Santa was taken to Manukau City Centre in 1991 after Farmers closed in Hobson Street. This was to be a short engagement. Five years later the centre’s manager, Mark Schiele, said Santa looked old and tired. As the youngest city in the country Manukau needed a fresh image (Central Leader, 4 December 1996). Made redundant for a second time, Santa spent the 1996 festive season in pieces at a crane hire company before being left in a field at the Westhaven tank farm. To save him from being dumped, special events executive Stephen Hanford bought Santa for $1 in 1998. He organised a $40,000 make-over with a team of over 40 workers and returned Santa to the inner-city where he perched on the Whitcoulls building at the corner of Queen and Victoria Streets. Mr Hanford gifted Santa to Whitcoulls when he moved to Australia in 2003, but five years later Whitcoull’s could no longer afford to pay $55,000 a year for Santa’s maintenance, storage and installation. They in turn gifted him to the city, and thus the ratepayers of Auckland.

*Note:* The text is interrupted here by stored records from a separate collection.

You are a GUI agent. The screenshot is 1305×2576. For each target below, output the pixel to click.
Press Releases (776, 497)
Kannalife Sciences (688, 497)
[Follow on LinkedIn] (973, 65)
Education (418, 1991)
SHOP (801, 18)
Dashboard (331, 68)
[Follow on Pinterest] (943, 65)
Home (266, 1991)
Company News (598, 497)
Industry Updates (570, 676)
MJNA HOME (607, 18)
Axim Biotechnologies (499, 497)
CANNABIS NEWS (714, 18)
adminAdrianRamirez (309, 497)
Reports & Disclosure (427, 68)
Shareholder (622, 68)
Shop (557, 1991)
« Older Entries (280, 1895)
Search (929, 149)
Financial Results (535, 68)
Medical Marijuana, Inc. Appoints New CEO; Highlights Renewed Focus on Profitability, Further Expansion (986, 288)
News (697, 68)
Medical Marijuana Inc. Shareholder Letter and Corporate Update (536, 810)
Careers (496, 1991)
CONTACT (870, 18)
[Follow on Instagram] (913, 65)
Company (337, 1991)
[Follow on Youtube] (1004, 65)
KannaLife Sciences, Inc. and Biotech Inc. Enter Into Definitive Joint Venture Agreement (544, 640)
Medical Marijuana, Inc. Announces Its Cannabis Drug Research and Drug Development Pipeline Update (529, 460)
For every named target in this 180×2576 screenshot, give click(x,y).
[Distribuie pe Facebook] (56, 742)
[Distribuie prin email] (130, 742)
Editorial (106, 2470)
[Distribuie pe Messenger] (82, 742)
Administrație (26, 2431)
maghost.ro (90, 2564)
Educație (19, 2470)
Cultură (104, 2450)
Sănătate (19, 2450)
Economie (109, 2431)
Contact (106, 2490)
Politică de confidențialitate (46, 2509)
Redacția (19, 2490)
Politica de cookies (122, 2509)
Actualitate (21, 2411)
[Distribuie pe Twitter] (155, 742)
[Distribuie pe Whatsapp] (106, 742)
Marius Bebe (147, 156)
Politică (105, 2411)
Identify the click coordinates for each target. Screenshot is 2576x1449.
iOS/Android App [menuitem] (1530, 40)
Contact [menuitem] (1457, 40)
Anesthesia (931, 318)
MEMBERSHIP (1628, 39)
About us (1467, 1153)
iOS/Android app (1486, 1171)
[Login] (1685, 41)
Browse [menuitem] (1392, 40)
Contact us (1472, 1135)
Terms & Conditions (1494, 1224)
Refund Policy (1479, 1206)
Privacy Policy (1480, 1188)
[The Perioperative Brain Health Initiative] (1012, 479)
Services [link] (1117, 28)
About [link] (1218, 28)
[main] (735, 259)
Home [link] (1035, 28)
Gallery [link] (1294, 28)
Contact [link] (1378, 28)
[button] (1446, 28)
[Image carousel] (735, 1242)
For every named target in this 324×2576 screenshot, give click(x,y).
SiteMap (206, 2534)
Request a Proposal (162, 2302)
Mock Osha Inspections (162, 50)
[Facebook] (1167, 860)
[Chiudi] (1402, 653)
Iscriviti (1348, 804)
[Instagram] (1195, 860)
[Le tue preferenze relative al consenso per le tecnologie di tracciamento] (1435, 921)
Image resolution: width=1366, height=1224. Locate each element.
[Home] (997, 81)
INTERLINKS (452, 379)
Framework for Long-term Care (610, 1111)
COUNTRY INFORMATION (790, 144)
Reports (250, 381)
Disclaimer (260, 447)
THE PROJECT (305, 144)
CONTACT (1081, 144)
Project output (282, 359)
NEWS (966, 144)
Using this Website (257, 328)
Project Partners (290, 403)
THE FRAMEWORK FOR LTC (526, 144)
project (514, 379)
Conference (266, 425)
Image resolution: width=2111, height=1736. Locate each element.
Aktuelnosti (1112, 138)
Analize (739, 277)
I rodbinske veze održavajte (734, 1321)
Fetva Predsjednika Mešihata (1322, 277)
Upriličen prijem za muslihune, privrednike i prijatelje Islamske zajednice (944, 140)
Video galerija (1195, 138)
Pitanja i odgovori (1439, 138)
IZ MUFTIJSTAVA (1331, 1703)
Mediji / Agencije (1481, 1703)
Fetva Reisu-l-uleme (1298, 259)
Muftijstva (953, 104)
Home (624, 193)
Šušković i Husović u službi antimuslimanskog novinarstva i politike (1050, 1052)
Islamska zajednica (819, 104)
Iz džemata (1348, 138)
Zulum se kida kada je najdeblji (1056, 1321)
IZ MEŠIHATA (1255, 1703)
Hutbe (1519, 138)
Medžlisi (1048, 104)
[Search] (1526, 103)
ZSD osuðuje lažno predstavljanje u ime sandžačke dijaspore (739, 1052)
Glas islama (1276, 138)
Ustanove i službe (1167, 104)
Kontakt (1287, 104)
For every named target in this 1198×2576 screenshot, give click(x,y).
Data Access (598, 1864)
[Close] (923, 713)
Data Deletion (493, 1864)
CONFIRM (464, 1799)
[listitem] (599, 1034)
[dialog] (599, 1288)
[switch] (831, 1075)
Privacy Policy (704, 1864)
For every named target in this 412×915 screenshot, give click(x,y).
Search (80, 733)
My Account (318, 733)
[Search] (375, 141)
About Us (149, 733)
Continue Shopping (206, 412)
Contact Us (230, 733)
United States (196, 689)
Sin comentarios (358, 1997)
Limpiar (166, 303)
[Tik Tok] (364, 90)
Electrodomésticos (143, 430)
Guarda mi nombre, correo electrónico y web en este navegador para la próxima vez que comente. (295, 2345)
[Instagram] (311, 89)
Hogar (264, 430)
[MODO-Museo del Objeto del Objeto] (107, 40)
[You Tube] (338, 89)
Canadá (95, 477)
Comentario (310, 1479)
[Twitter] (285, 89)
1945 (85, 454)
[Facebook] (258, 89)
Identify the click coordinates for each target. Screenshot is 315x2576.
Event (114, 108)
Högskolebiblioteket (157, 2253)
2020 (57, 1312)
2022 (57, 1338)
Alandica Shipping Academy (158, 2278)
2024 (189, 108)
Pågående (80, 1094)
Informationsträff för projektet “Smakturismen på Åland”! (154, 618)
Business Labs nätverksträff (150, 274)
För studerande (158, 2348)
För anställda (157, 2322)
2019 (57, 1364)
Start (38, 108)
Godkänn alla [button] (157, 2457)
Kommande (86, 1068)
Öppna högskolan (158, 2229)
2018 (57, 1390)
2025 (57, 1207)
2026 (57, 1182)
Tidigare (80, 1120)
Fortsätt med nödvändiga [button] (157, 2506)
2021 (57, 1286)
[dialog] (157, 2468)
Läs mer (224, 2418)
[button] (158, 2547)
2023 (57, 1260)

The Heart of the City lobby group asked Aucklanders if Santa was ready for retirement. His moving finger and dodgy wink were becoming increasingly unpopular and considered “seedy,” according to the group’s head Alex Swney (New Zealand Herald, 11 December 2008). After a spirited debate, the public voted by a ratio of 2:1 for Santa to stay - although Mr Swney agreed it was time to address his seedy look. A popular American website, cracked.com, had voted Santa the world’s creepiest Christmas ornament partly because of his “come-hither” finger.


After a $100,000 restoration Santa returned to the Whitcoull’s building with a jolly new smile, and minus his wink and moving finger. The sculptor who performed the facelift, Damien Kutia, said Santa’s eye took about an hour to remove with an angle grinder. He later sold it on Trade Me for $790 and donated a percentage to the Child Cancer Foundation.

Meanwhile, Santa’s annual costs had soared to $180,000 by 2014 and Heart of the City could no longer afford to foot the bill. Property development company Mansons TCLM pledged three years of support for Santa - thus saving him from retirement, again, and SkyCity pledged $50,000 for storage.

Ref: Farmers Santa, 28 November 2016.

Last year, Santa once more found work at Farmers. The company opened in the refurbished Whitcoulls store on 12 November - just in time for Santa to be erected on the corner of the building that weekend.